Last week, 3DEXPERIENCE World, Dassault Systemes's annual user conference, returned to Houston, Texas, home of NASA's space program. For a few days, the George Brown Convention Center by the Discovery Green and the nearby Hilton Hotel on Lamar Street became the gathering place for SOLIDWORKS, CATIA, and SIMULIA software users, some proudly bearing decade-old conference badges to show their veteran status.
On day one, Monday February 2, SolidWorks CEO Manish Kumar kicked off the general session. He emerged not from the curtains behind the stage but from among the users seated along the front row. "They never leave me alone ... always 'fix this bug, fix that,'" he quipped, prompting laughter.

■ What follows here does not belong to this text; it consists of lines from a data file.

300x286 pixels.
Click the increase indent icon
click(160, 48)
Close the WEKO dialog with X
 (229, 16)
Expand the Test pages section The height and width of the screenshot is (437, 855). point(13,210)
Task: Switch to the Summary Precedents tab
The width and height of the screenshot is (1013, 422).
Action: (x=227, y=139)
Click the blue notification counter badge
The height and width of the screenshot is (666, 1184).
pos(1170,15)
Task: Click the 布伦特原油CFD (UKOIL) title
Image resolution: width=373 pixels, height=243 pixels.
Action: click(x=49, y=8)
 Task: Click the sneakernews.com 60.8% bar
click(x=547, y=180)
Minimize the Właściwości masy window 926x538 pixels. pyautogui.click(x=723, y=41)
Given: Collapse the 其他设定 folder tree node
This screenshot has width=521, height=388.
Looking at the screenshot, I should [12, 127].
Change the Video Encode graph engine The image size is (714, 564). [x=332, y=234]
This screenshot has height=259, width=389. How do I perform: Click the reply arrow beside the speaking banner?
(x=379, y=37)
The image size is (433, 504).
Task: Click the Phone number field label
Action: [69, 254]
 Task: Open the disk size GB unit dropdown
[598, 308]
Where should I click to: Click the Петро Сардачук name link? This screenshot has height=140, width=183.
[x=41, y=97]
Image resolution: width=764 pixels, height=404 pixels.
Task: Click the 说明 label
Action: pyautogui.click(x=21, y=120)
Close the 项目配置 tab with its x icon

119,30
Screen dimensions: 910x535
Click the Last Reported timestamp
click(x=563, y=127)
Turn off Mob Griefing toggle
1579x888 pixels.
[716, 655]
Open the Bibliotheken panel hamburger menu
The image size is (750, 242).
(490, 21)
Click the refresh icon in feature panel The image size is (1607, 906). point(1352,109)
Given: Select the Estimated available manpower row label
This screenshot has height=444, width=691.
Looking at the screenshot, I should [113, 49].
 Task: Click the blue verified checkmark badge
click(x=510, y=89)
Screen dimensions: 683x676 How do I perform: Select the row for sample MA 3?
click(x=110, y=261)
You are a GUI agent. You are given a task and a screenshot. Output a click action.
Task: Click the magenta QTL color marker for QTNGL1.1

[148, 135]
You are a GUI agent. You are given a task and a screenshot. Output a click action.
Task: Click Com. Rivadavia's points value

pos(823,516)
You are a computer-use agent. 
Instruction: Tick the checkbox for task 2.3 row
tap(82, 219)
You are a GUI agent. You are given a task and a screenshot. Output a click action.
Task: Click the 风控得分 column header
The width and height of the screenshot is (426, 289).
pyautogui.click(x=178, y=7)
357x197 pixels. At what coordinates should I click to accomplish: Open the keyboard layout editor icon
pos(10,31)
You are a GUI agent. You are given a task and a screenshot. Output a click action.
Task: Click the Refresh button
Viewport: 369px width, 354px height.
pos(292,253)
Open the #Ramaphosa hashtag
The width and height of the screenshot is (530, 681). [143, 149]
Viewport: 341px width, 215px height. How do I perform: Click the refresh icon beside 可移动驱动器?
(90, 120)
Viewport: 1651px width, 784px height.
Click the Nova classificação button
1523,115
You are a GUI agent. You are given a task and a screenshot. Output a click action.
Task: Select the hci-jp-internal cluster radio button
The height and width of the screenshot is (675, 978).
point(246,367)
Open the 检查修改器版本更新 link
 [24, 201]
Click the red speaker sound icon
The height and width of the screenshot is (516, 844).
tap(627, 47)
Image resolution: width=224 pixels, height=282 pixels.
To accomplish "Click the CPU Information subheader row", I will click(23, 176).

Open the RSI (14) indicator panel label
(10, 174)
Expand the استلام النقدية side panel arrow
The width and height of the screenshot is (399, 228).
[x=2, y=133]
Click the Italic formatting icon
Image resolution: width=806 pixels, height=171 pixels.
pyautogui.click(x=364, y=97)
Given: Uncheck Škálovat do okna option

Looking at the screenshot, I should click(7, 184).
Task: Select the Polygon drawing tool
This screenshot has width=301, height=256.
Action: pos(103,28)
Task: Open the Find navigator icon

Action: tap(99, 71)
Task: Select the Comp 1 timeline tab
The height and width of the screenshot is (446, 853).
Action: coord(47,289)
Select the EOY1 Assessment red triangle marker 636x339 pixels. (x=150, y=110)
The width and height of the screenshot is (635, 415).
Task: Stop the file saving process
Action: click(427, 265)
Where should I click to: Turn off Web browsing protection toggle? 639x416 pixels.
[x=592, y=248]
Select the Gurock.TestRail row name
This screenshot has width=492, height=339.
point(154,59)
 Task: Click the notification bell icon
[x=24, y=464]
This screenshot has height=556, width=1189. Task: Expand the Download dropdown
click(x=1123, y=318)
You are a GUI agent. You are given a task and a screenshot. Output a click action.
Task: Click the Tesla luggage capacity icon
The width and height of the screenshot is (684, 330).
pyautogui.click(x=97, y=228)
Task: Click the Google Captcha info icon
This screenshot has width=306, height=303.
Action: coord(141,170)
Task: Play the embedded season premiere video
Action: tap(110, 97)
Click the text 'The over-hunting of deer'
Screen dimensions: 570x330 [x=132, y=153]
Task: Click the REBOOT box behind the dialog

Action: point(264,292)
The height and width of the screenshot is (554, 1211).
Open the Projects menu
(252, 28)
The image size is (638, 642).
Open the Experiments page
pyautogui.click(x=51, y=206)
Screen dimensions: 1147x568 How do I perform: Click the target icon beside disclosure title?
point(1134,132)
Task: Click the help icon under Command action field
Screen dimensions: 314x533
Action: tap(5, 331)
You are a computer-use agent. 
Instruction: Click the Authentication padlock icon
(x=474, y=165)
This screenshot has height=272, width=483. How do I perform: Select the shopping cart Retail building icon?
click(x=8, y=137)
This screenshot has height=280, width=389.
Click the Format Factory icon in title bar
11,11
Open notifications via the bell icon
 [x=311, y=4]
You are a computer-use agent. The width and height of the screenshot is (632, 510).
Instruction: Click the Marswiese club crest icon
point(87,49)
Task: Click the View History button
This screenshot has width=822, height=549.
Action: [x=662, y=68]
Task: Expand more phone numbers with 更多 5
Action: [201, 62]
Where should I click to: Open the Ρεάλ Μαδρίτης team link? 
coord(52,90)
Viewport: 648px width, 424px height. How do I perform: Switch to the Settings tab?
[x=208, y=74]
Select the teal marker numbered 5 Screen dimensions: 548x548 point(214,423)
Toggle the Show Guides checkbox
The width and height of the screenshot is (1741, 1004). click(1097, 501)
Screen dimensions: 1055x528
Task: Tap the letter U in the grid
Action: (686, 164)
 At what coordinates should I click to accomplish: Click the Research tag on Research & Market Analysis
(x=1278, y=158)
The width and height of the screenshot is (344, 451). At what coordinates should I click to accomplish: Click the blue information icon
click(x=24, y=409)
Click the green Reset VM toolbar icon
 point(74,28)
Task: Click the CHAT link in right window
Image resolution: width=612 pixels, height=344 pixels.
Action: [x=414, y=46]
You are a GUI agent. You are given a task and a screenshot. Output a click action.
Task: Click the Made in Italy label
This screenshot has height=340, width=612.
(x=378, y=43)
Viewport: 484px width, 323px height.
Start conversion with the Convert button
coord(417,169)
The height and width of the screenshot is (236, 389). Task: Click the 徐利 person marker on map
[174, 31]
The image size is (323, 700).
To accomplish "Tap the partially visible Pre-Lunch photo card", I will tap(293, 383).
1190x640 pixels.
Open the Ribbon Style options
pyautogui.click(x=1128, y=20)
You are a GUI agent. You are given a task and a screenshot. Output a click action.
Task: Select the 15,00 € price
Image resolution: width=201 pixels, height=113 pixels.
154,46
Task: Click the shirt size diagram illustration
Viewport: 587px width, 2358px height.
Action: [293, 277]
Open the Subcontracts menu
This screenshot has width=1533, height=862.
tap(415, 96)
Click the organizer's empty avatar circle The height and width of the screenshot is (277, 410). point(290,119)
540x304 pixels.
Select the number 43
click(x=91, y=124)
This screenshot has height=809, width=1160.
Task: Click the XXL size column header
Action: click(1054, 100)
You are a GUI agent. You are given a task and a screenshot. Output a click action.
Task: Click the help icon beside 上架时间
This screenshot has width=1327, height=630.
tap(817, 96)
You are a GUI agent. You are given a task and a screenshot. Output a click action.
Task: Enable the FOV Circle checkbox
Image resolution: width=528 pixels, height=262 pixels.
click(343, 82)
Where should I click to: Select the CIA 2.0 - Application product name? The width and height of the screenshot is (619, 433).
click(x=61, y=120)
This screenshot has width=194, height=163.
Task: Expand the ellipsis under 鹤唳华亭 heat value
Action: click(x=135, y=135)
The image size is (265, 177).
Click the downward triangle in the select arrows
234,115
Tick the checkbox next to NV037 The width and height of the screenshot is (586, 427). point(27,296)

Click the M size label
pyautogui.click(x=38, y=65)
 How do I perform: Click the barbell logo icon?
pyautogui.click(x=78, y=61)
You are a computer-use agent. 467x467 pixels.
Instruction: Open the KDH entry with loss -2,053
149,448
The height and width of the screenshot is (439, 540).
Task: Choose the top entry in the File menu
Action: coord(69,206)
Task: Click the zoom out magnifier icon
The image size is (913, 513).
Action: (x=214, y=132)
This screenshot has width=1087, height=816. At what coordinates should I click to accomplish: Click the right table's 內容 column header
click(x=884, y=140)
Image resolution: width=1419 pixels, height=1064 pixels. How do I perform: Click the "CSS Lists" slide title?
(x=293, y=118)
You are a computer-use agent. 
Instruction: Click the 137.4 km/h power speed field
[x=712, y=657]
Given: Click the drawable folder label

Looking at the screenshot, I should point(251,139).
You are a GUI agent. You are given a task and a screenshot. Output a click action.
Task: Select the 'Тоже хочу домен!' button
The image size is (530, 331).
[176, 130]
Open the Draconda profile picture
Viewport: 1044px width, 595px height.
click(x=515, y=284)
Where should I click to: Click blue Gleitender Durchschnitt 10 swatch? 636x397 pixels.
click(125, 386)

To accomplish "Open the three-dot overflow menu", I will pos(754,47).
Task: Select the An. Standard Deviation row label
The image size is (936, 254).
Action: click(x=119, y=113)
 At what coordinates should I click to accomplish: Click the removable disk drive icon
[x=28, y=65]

Kumar joined the company in 1999 as a software developer, rising through the ranks over the following 2.5 decades to the lead position. That history was evident in the ease with which he could discuss the technical issues and the rapport he had with the users.
"Some tasks will shrink. Some roles will change. AI is just an engine. You are the driver," said Kumar. If that's the case, SOLIDWORKS users are about to get some driving assistants, in the form of three virtual companions. Dubbed Aura, Leo, and Marie, they're designed to fulfil distinctly different roles.
Kumar described Aura as "a friend who you might brainstorm with, even on crazy ideas." Leo is "a friend who can help you convert that idea into a manufacturable design grounded in reality." Marie is "a scientist with a high IQ." The names Leo and Marie were inspired by Leonardo da Vinci and Marie Curie, respectively. Aura is a name chosen for itself by the AI system, revealed Kumar. (For more on the three companions, listen to the podcast here.)
Kumar conducted a live demonstration of Leo, "against the advice of the marketing department," he said. In the demonstration, using natural language prompts to Leo, he was able to extract a 2D profile out of a PDF document and convert it into a 3D model. Kumar also demonstrated the use of a surrogate model to conduct basic analysis on the AI-generated 3D part, assisted by Leo.
"SOLIDWORKS remains at the core. It's practical, accessible, loved by millions. SOLIDWORKS is also expanding, with simulation, cloud, and analytics, and now, with virtual companions and generative experiences. More importantly, it's expanding without losing its soul--same practicality, same discipline, but with more power," said Pascal Daloz, CEO of Dassault Systemes.
This year, the conference offered 355 breakout sessions. More than 20 of than focused on AI deployment in the Dassault Systemes portfolio.
On day two, Tuesday February 3, NVIDIA CEO Jensen Huang joined Daloz on stage to announce a new partnership. "Because AI is going to become a foundational technology, it's going to become an infrastructure, just like water, electricity, and the internet," said Huang. "CATIA, SIMULIA, DELMIA, BIOVIA ... all these VIAs are going to be built on top of NVIDIA."
According to the press release from NVIDIA, "Combining Dassault Systèmes’ Virtual Twin technologies with NVIDIA AI infrastructure, open models and accelerated software libraries will establish science-validated Industry World Models, and new ways of working through skilled virtual companions on the agentic 3DEXPERIENCE platform, that empower professionals with new expertise ... NVIDIA is adopting Dassault Systèmes model-based systems engineering (MBSE) to design AI factories, starting with the NVIDIA Rubin platform and integrating into the NVIDIA Omnivers DSX Blueprint for large-scale AI factory deployment." (More on the Dassault Systemes-NVIDIA partnership.)
Huang believes that everything, from a pair of tennis shoes to cars and the robots and factory that build cars, will be software-defined. That aligns with Dassault Systemes's vision. Daloz described the current era as "the generative economy, the world where the virtual is driving the physical, where intellectural property is the true currency."
Huang said, "The type of things you will be building in the future will be impossible without accelerated computing, real-time simulation, and AI ... AI has human in the loop, and that's important. But you will now have AI in the loop, in your [virtual] companions. That AI remembers your preferences, how you like to do things, and it codifies your skills, habits, and domain expertise."
"AI is here for you, not to replace you but to amplify what you do," assured Daloz.